Closer to home, my niece can’t go home for Thanksgiving because she’s quarantined at her college after a classmate tested positive for COVID-19, and even though I haven’t seen my family in nearly a year, I count our blessings (or luck) because it could be so much worse.

I know because I talk to people every day who are struggling and grieving and barely hanging on emotionally and financially.

It is a never-ending horror show that can be summed up with: Everything is awful — still. That’s 646 words short of my allotted word count for this space (that I almost always go over) and yet accurate no matter what the glass-half-full types say.

I don’t mean to be harsh on the hopeful. There are moments I can be counted among them, including a few fleeting hours on Nov. 7 when Joe Biden was declared president-elect.

It wasn’t until I heard the first shouts of celebration on Germantown Avenue that I allowed myself to believe that the Trump administration’s assault on our country and democracy and mental health might finally come to an end.

I joined a growing crowd of people pouring into the streets cheering and ringing cowbells and honking car horns as they shared a collective exhale.

The church bells ringing in the distance nearly did me in.

And then out of nowhere, a car full of men — young white men — drove by screaming pro-Trump obscenities.

For a moment, everyone on my corner turned to them. But then just as quickly turned away.

There was a lesson in that for us, I thought. Although Trump’s outrageous stunts would be a lot easier to ignore if he wasn’t propped up by legions of his faithful — you know, the ones we’re still told we need to reach across the aisle or dinner table to understand.

Wajahat Ali wrote a column in the New York Times this week about how he tried to reach out to Trump supporters, and found that it’s not worth it.

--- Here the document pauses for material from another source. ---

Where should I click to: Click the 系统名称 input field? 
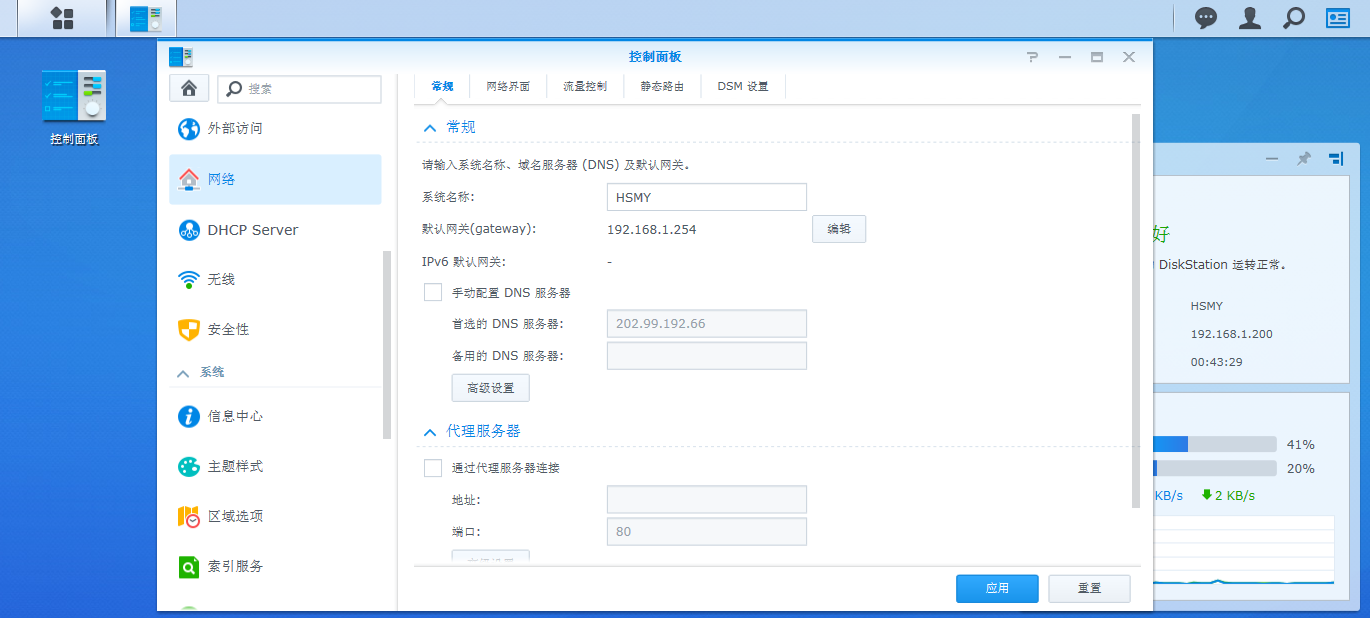point(706,197)
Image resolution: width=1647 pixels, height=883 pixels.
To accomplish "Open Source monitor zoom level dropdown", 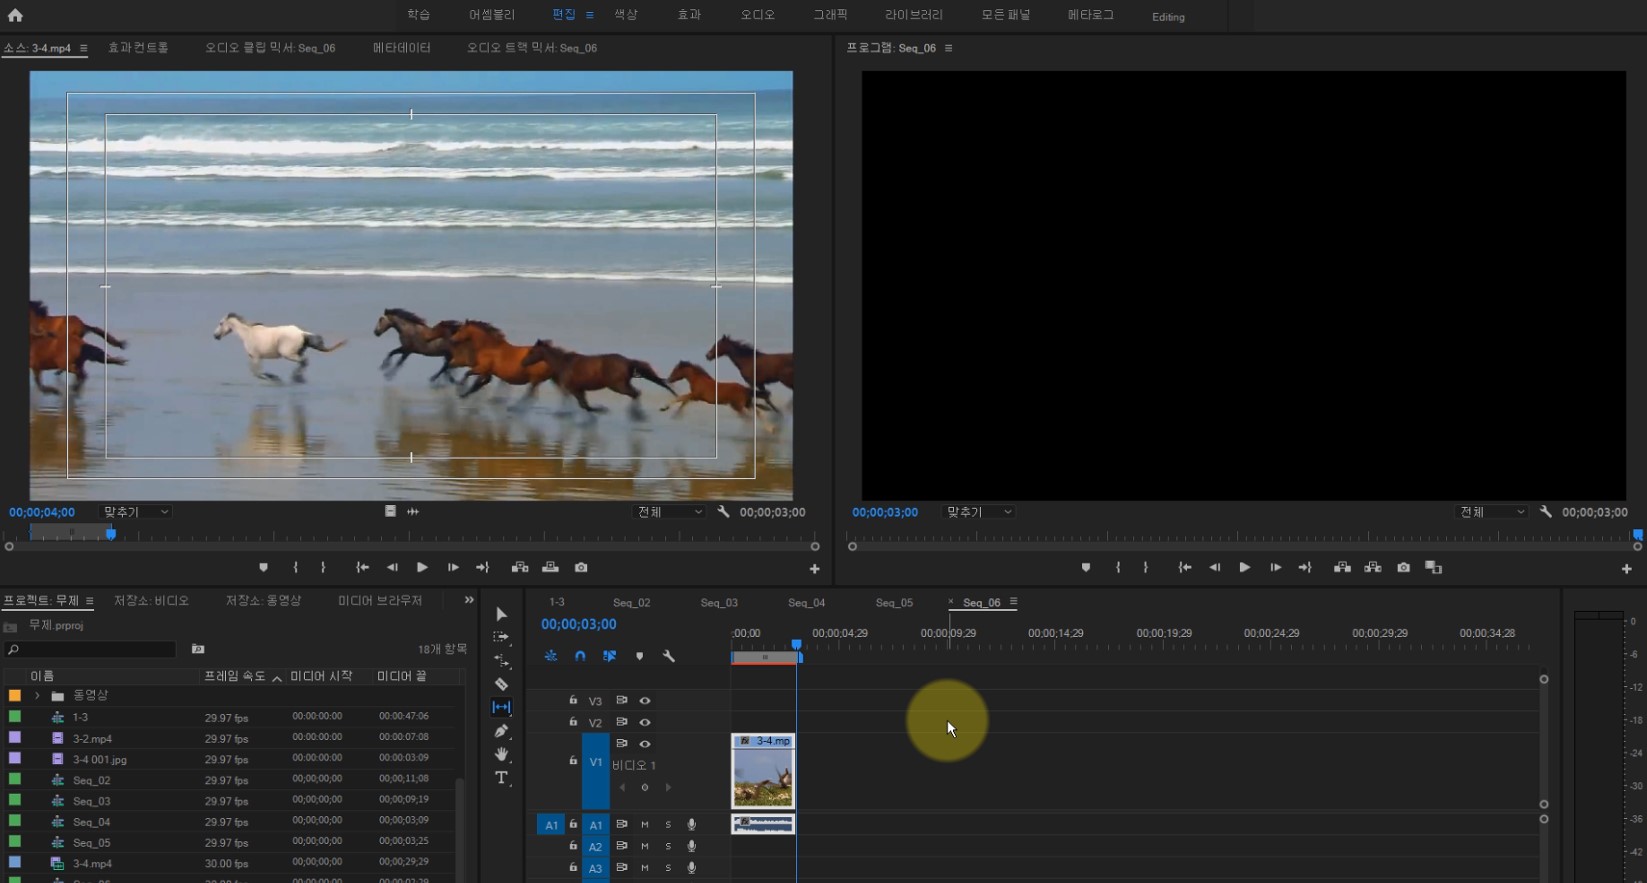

I tried it, too — four years ago. And came to the same conclusion.

I stood in the crowd of one of Trump’s rallies in Hershey a month after he won, and I went cold as his supporters rabidly chanted, “Build the wall!”

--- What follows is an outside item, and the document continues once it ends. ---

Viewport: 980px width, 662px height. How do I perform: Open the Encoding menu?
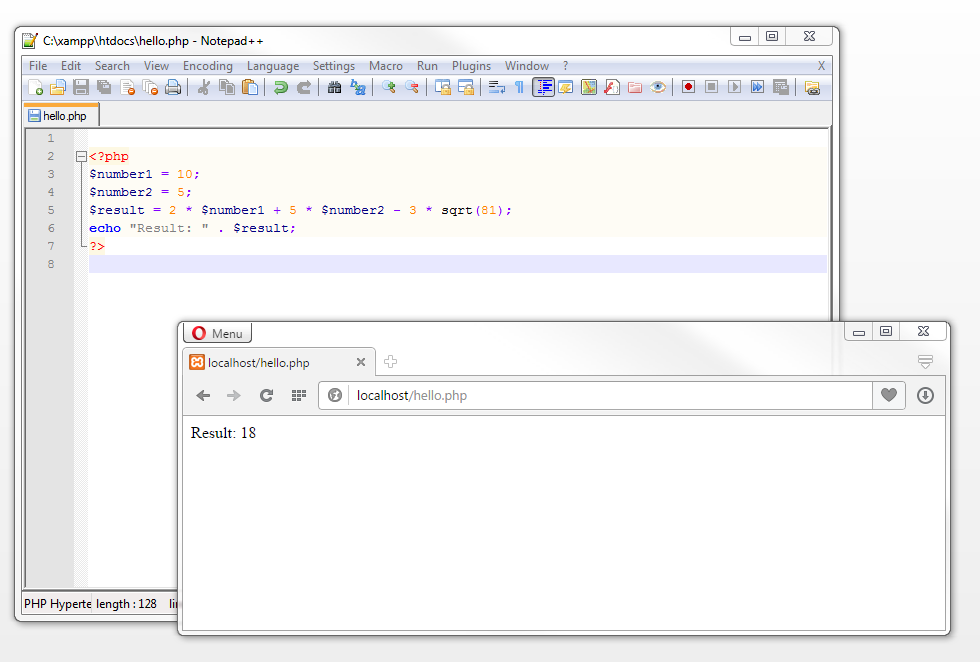coord(207,66)
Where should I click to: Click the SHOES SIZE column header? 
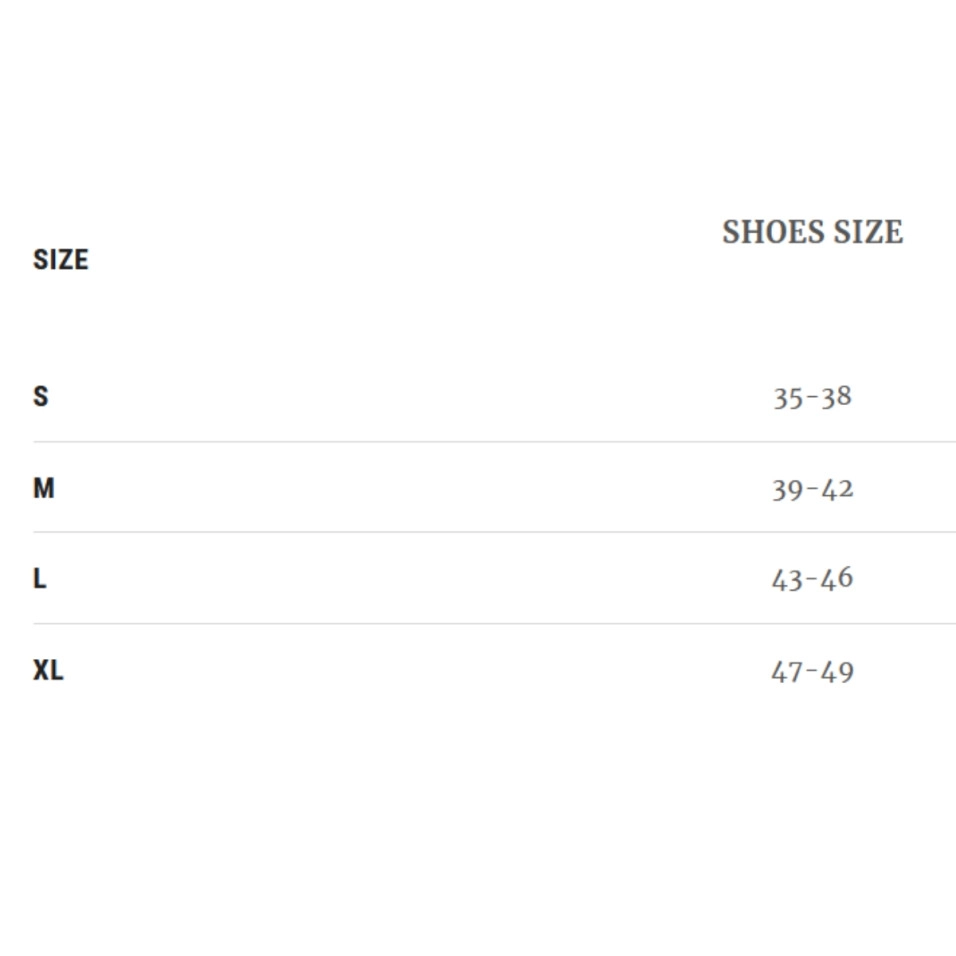[x=812, y=232]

I talked and listened and wrote about trying to reason with more Trump supporters than was healthy or productive.

Even after I declared the empathy tour was over, I sat with one of the letter-writers to whom my paper’s editorial page had provided a platform to say Black people ruin neighborhoods. The South Philly grandmother and Trump supporter insisted she wasn’t racist even as she blasted Black and brown kids for having the audacity to trick-or-treat on her street.

Later, she called me to ask if it was possible to be “half-racist,” since she didn’t say all Blacks ruin neighborhoods.

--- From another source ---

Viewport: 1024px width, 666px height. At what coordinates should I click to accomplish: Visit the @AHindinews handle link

In Tamaqua, Pa., this summer, I considered stopping at a Trump truck rally before a guy looked at me and held up his hand in a white power sign.

In his essay, Ali offered some good advice about ways to better spend our time: registering new voters and supporting candidates whose values uplift everyone. And working against the lies and conspiracy theories and misinformation.

But it seems no matter how outlandish the claim on the election — George Soros! China! Venezuela! My Cousin Vinny! — the Trump cult laps it up as divine gospel.

What’s the point? I find myself asking more and more these days. What’s it going to take?

I was wondering that the other day while wading through Trump supporters’ propaganda and conspiracy theories and racial slurs filling my in-boxes.

I braced myself for what this 65-year-old woman was going to say. But then she thanked me for educating her on Black Lives Matter and other issues.

Despite myself, I felt my faith-tank fill a bit as she talked about how she believed and trusted in education and kindness.

We all have faith-tanks that are running low these days.

But that call reminded me that that’s OK — they don’t have to be full.

They just have to have enough faith in them to keep us going.